Dave,
Thank you very much for taking the time to answer my question in such a detailed manner.
I still feel this is a normative versus positive issue in that a necessary assumption of your answer is that the idiom "within the purview of" is defined as “within the rights of” (normative) instead of “within the power or scope of” (positive). So, I agree with your entire analysis that (A) would believe that “nullification exists, and to achieve it juries interpret the law, but should not be doing that.” (i.e. the juries have the power to interpret the law by definition that jury nullification exists, but not the right to do so). I could see (A) saying “It should not be within the purview of juries to interpret the law” (i.e. implicitly recognizing it is within the purview but should not be).
I looked up the idiom “within the purview of” which yields results that could justify either interpretation.
https://www.ldoceonline.com/dictionary/ ... -something
formal within or outside the limits of someone’s job, activity, or knowledge
https://www.thefreedictionary.com/purview
The extent or range of activity, function, power, or competence; scope.
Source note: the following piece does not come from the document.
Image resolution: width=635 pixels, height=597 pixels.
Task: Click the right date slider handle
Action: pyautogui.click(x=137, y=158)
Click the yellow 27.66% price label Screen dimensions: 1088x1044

So, (A) would say jury nullification is having juries interpret the law which is, but should not be, within their purview (i.e the range of their activities, functions, powers or competences – by virtue of their nullifying).
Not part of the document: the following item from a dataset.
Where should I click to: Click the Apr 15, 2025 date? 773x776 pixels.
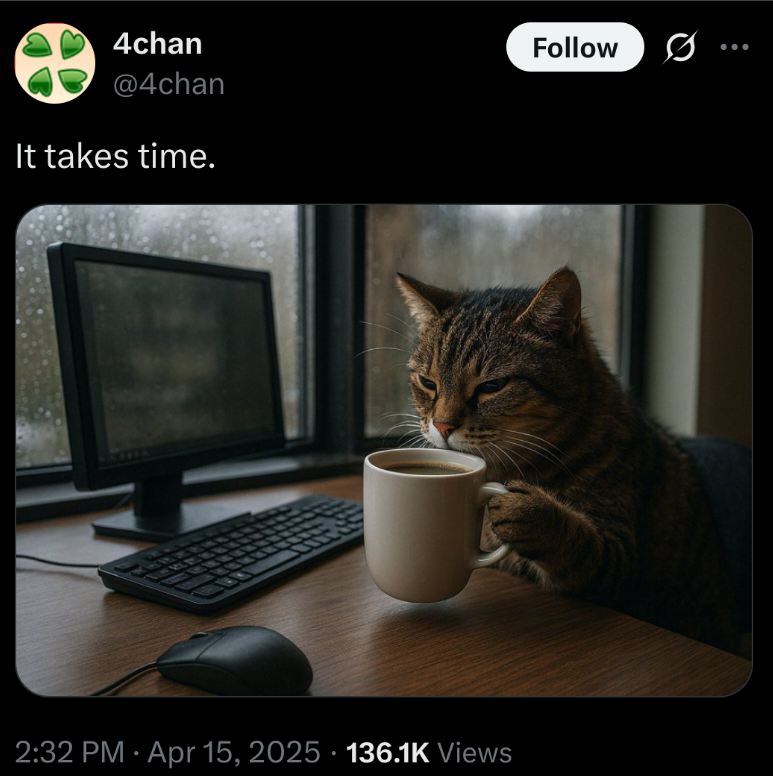[x=234, y=752]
Taking several steps back though, I have learned not to get tripped up on language so much especially on easier questions like this one in which 75% got the question right. My prior post was posted on May 10th and up until that point I had averaged 6.7 questions wrong per reading comprehension section — never scoring better than a -6 — on my 3 practice exams. Since May 10th, I have taken 5 diagnostics (PrepTests 72, 74, 75, 76 and 80) and averaged only 3.6 questions wrong per reading comprehension section achieving my best result of -2 today on PrepTest 76.